**Source records:**
-=-=-

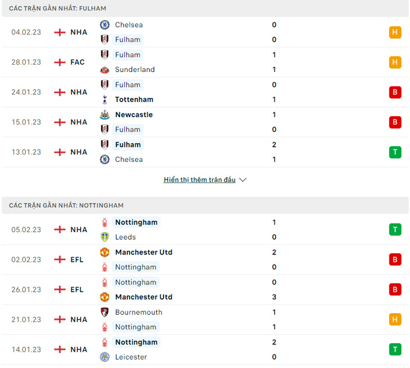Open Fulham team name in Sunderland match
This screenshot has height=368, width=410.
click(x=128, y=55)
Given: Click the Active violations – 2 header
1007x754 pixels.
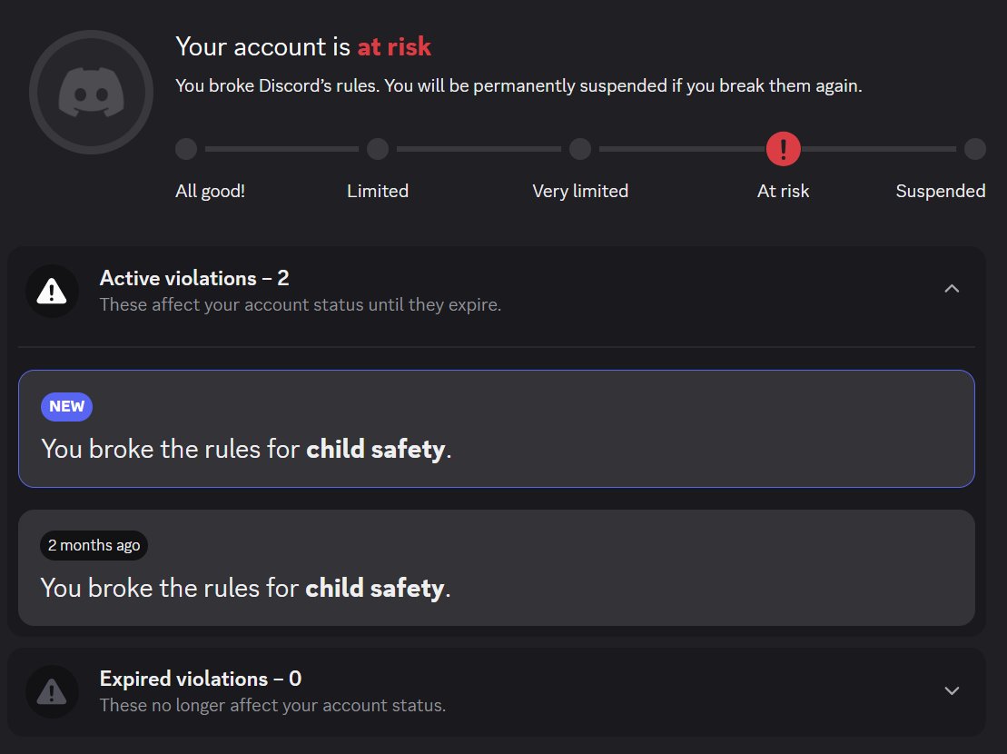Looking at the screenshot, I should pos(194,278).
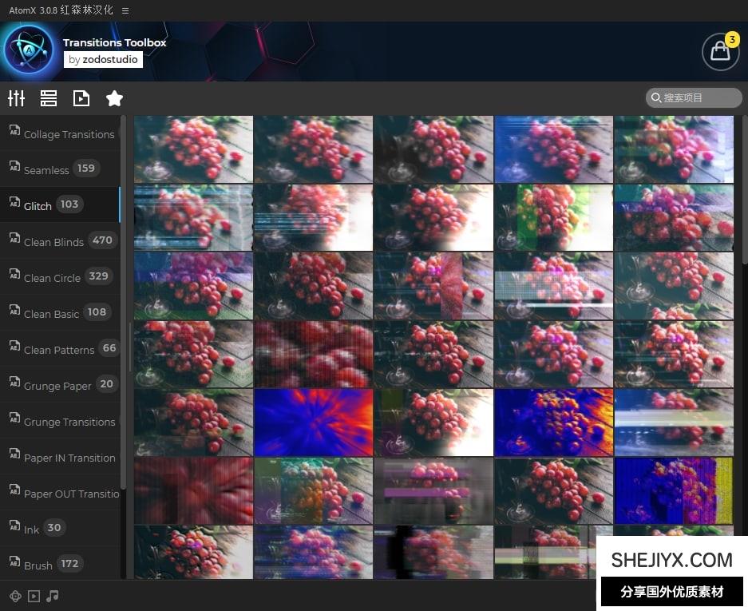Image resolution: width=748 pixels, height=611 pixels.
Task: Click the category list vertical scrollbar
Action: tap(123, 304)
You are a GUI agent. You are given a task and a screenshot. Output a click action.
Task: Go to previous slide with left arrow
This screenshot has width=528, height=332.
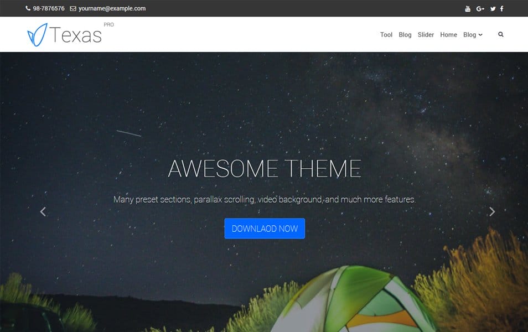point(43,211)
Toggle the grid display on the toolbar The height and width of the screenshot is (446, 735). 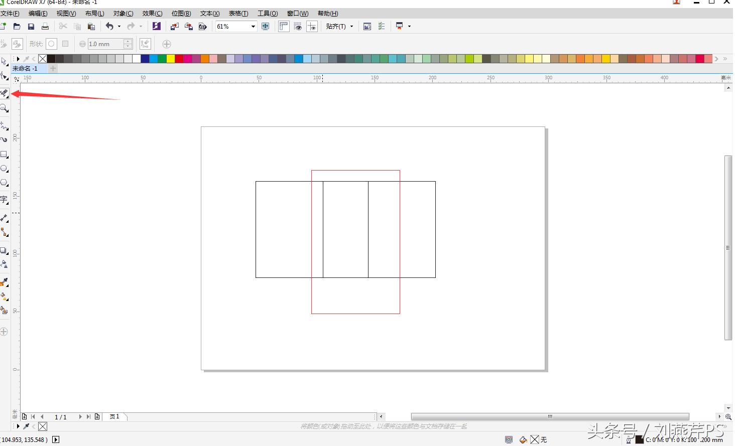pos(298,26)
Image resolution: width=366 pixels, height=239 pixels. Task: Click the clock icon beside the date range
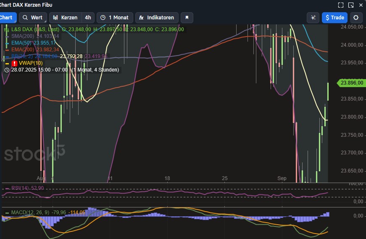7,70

-=-=-

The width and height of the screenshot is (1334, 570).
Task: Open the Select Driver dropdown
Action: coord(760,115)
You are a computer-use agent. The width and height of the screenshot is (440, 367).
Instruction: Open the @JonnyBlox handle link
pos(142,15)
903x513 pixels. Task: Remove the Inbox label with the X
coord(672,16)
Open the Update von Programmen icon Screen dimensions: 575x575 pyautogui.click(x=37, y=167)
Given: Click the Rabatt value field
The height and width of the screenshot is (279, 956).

-=-=-

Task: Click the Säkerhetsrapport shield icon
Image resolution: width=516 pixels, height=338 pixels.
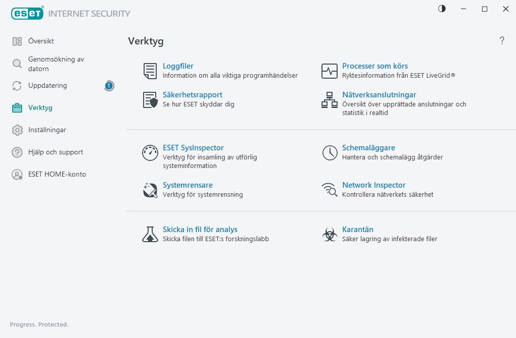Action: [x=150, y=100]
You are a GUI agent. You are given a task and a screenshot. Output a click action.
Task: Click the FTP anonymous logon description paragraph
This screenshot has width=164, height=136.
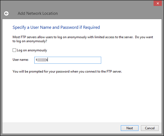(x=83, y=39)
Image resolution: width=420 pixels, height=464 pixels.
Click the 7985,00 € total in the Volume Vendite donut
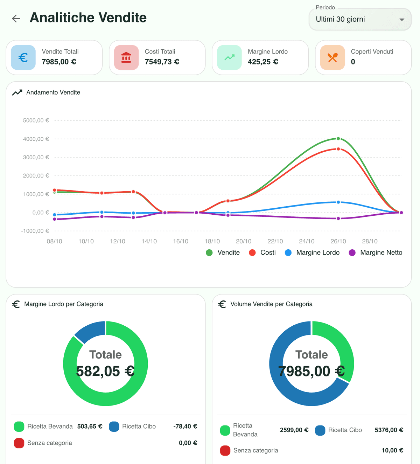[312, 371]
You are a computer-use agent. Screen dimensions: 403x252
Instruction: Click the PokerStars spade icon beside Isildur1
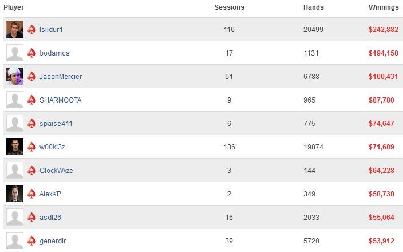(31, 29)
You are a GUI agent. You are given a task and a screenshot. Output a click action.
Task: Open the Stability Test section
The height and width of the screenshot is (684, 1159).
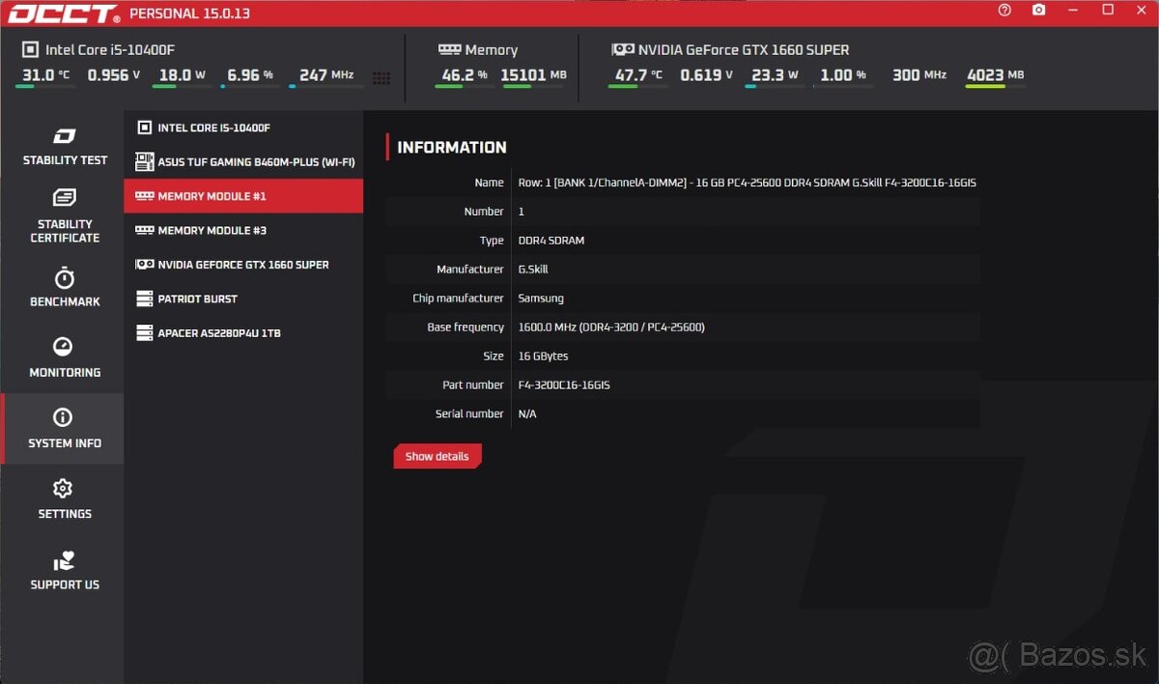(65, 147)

-=-=-

**Instructions to follow:** Review the entries above and return every line where "dimensions" appears.

**Your response:**
Open the Update von Programmen icon Screen dimensions: 575x575 pyautogui.click(x=37, y=167)
You are a computer-use agent. Screen dimensions: 403x252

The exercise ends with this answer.